> Record extracts

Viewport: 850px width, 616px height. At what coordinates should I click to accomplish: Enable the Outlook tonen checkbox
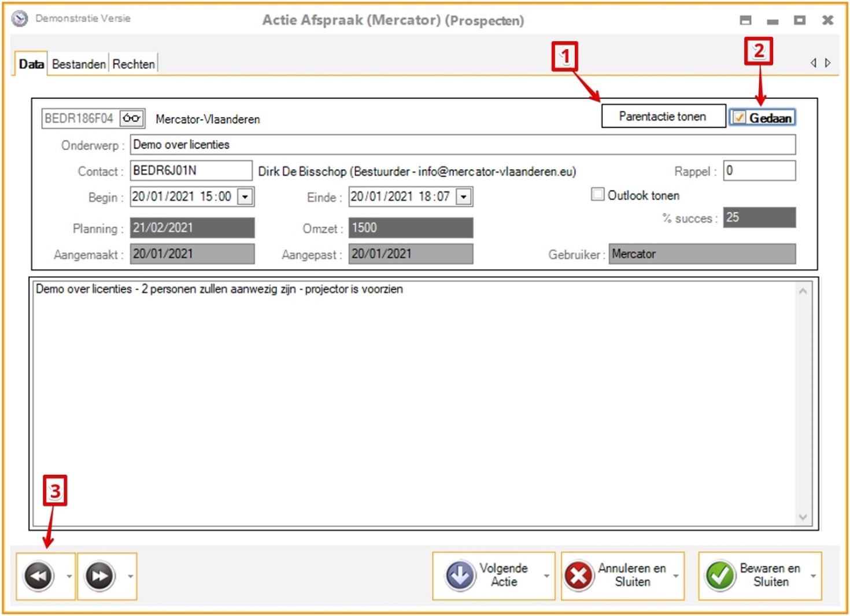(x=598, y=194)
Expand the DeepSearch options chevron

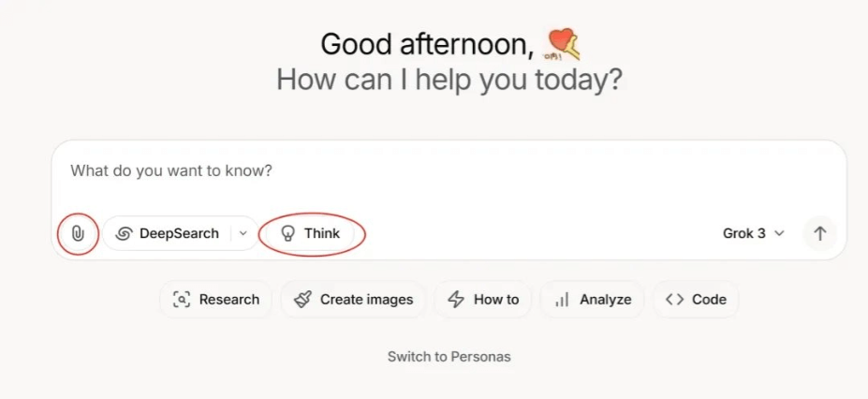point(243,233)
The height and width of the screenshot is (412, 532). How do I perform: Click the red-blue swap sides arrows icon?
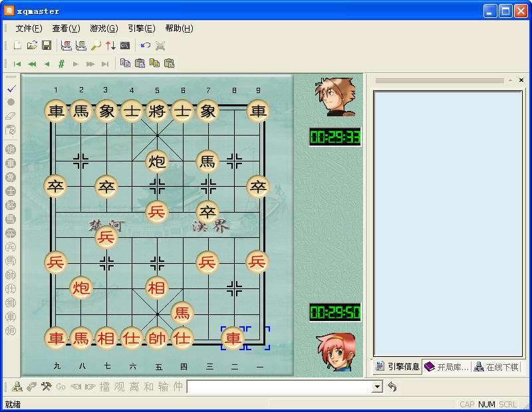(110, 45)
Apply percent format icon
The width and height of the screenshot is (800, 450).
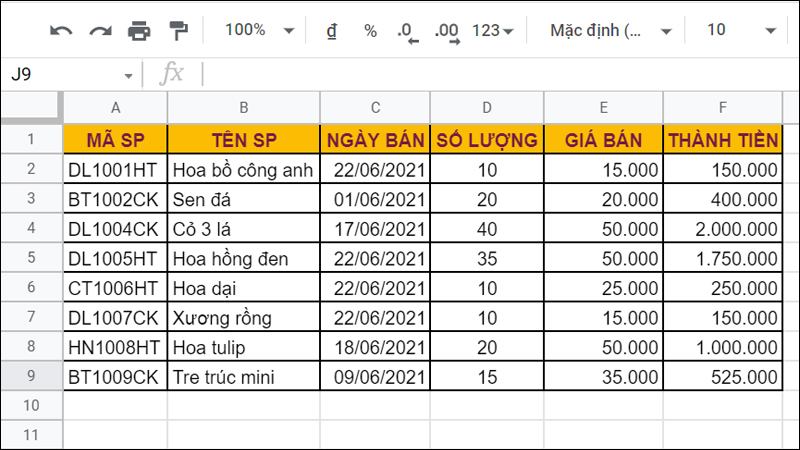click(370, 31)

> What this task involves
Give back each entry exactly as it appears, with no pictures.

> Task result
Viewport: 850px width, 616px height. At what coordinates should I click to accomplish: Enable the Outlook tonen checkbox
(x=598, y=194)
Expand the DeepSearch options chevron

point(243,233)
The height and width of the screenshot is (412, 532). How do I perform: Click the red-blue swap sides arrows icon?
(110, 45)
Apply percent format icon
The width and height of the screenshot is (800, 450).
click(370, 31)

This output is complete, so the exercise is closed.